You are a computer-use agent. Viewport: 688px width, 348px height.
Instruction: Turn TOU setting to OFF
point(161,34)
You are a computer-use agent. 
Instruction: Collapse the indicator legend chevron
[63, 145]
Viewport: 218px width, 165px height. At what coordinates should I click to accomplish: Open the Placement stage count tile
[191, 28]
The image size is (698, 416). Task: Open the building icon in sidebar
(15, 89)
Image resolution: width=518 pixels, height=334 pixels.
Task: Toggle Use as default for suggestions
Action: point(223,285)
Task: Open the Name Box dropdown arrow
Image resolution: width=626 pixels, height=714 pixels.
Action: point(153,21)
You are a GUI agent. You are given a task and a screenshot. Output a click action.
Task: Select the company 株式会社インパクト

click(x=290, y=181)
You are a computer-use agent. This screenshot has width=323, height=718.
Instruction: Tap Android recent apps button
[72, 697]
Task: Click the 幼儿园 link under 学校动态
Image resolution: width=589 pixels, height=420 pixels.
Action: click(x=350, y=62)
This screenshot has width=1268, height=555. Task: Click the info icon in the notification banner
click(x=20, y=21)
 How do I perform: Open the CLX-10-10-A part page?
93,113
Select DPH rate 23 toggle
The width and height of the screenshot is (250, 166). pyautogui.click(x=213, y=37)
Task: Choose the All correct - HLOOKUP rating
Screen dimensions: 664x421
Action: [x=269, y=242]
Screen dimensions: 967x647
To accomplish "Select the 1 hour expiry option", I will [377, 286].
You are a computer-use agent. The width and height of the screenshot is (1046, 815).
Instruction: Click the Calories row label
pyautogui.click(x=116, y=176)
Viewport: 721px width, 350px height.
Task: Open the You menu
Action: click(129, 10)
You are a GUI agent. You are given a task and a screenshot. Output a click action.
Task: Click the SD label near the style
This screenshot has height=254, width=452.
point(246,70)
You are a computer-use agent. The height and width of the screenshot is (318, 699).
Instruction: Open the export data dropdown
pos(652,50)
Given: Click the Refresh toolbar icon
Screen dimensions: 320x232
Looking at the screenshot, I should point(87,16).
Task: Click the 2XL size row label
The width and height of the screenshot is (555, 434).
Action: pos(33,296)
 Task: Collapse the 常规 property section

● ● ●

To do = Look back at the data above. Transcribe exactly the lines starting at the line that contains "Image resolution: width=589" and ending at the line that contains "Screen dimensions: 967x647".

Solution below =
Image resolution: width=589 pixels, height=420 pixels.
Action: click(x=350, y=62)
This screenshot has width=1268, height=555. Task: Click the info icon in the notification banner
click(x=20, y=21)
 How do I perform: Open the CLX-10-10-A part page?
93,113
Select DPH rate 23 toggle
The width and height of the screenshot is (250, 166). pyautogui.click(x=213, y=37)
Task: Choose the All correct - HLOOKUP rating
Screen dimensions: 664x421
Action: [x=269, y=242]
Screen dimensions: 967x647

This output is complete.